I swallow hard as the screen illuminates his face, wait while his eyes scan the page I know is still pulled up—Alarm Security Systems, and the picture of Bert Rhodes. He’s quiet for a while, and I’m sure he recognizes the name. He knows what I’m up to. After all, he knows about Lena. I open my mouth, getting ready to explain, before he cuts me off.
“Is this what you’ve been so worked up about?”
“Look, I can explain,” I say, still trying to wriggle my wrist free. “After Aubrey’s body showed up, I started to get worried…”
“You want a security system installed?” he asks. “You’re worried whoever is doing this to those girls might come for you next?”
I’m quiet, trying to decide if I should let him go down this path or explain the truth. Again, I open my mouth, but he keeps going.
“Chloe, why didn’t you say something to me? God, you must be so scared.” He lets go of my wrist, and I feel the blood rush back into my hand, an icy tingle pulsing through my fingers. I hadn’t realized how tightly he had been squeezing. Then he pulls me into his chest again, his fingers trailing against my neck and down my spine. “The memories this must be bringing back for you … I mean, I knew you were thinking about it, about your dad, but I didn’t realize it had gotten to this.”

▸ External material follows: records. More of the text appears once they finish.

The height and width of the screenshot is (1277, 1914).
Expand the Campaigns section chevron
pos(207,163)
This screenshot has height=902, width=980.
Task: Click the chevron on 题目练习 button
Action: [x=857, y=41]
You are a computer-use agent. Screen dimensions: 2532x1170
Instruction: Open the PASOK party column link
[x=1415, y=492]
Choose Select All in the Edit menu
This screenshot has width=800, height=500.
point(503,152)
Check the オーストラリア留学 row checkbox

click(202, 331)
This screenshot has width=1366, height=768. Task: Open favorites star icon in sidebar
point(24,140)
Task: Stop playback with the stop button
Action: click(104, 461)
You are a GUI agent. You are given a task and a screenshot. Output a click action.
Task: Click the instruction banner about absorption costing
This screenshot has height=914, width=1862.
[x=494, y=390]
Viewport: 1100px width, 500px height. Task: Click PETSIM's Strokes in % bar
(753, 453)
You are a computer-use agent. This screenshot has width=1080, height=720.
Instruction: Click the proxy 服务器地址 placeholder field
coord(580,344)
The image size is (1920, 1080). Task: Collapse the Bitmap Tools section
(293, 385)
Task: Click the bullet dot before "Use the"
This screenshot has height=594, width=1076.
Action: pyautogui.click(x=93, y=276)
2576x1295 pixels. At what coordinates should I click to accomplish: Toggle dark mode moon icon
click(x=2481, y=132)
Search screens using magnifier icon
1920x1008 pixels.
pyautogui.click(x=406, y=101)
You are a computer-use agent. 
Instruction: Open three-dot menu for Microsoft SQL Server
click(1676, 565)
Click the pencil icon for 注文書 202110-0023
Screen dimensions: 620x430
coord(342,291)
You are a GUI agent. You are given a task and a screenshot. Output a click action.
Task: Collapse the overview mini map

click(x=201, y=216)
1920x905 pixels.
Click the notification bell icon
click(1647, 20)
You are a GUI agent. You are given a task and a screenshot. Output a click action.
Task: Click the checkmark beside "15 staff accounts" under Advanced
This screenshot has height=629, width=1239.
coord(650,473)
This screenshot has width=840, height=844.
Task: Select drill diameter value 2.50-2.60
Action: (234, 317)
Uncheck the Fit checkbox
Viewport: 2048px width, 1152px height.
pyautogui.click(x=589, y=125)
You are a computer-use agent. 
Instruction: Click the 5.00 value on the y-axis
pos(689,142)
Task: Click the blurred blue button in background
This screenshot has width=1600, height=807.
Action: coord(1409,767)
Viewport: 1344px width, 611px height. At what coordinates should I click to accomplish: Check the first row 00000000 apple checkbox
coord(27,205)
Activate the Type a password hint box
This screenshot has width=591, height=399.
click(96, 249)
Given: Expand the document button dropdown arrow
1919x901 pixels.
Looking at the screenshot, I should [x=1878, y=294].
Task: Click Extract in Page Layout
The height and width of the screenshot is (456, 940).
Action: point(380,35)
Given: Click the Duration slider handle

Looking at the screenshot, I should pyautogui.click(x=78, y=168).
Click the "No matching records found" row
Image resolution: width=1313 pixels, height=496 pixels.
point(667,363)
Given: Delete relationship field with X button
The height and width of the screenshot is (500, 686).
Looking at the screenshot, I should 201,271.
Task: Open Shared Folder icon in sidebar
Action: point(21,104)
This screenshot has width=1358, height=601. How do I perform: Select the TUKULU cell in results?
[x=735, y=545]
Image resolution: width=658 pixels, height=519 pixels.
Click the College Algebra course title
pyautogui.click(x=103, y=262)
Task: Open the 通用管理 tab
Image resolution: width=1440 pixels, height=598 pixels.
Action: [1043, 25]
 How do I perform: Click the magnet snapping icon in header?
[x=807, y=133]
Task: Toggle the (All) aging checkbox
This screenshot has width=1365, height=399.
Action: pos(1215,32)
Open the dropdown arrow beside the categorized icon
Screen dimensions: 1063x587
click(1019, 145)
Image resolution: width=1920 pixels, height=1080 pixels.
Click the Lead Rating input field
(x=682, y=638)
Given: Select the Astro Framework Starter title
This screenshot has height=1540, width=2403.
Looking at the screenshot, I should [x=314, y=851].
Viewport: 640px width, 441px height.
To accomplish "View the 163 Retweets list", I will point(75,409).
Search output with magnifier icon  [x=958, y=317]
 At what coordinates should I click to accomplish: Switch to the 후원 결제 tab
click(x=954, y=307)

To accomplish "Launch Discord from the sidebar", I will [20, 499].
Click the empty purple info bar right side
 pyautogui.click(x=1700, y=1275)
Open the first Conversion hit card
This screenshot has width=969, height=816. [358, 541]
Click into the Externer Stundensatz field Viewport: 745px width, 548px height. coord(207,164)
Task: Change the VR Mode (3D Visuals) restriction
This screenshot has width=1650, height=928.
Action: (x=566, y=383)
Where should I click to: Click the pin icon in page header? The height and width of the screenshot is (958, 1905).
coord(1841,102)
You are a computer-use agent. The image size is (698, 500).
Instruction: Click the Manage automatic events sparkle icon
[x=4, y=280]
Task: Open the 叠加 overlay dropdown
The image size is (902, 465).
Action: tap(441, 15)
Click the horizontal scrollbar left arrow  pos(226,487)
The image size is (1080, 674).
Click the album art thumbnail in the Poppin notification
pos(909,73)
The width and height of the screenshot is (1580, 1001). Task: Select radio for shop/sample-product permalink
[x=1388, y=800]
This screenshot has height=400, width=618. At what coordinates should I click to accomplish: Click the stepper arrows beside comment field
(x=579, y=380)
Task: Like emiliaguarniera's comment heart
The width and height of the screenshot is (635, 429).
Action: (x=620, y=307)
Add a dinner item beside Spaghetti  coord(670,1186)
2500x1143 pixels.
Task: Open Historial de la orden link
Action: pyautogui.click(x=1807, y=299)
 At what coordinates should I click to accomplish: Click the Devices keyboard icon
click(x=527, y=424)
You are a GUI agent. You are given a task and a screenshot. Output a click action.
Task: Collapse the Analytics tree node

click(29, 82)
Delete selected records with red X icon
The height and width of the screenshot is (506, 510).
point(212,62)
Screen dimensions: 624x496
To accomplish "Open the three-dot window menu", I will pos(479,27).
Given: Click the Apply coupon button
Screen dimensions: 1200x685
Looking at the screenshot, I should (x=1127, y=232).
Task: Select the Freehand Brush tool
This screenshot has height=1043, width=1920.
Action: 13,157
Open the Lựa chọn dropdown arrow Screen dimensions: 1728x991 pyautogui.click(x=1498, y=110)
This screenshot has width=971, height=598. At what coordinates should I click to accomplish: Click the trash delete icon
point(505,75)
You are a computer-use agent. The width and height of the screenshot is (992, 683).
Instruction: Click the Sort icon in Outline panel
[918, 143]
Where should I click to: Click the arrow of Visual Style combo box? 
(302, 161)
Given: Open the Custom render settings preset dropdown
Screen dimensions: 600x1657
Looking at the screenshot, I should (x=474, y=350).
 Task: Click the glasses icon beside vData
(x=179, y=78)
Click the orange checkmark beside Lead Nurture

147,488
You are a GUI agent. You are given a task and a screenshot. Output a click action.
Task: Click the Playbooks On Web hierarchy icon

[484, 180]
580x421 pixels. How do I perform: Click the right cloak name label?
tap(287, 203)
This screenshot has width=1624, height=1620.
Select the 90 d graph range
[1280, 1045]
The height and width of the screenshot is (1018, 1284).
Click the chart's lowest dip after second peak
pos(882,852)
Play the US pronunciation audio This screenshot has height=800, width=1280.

“I’m sorry,” I say, my lips pressed into his shoulder. “It just … it felt a little ridiculous, you know? Being afraid.”
It’s not the truth, exactly. But it isn’t a lie, either.
“You’ll be fine, Chloe. You don’t have anything to worry about.”
My mind flashes to that one morning with my mom, with Cooper, twenty years ago. Crouched in the hallway with our backpacks on. Me, crying. My mom, comforting.
She does have something to worry about, Cooper. This is serious.
“This guy, whoever he is, he likes teenagers, remember?”
I swallow, nod, and my mind formulates the words I already know he’s going to say before he has the chance to say them. As if I’m standing in that hallway again, letting my mother wipe away my tears.
“Don’t get into a car with strangers, don’t walk down dark alleys alone.”
Daniel pulls back and smiles at me, and I force a smile back.
“But if getting a security system installed will make you feel better, I think you should do it,” he adds. “Call this guy and get him over here. At the very least, it’ll give you peace of mind.”
“Okay.” I nod. “I’ll look into it. These things, though, they’re expensive.”
Daniel shakes his head.
“Your peace of mind is more valuable,” he says. “Can’t put a price on that.”
I smile, a genuine one this time, and wrap my arms around him one last time. I can’t blame him for being angry with me, for being curious. I’ve been secretive these last few days and he knows it. He still has no idea I’m not actually shopping for security systems, that I’m investigating the man on the screen and not the piece of equipment he installs, but still. I can tell that the emotion in his voice is authentic. He means it.
“Thank you,” I say. “You’re amazing.”
“As are you,” he says, kissing my forehead before standing up. “Now I’ve got to go. Get some work done, and I’ll text you when I get there.”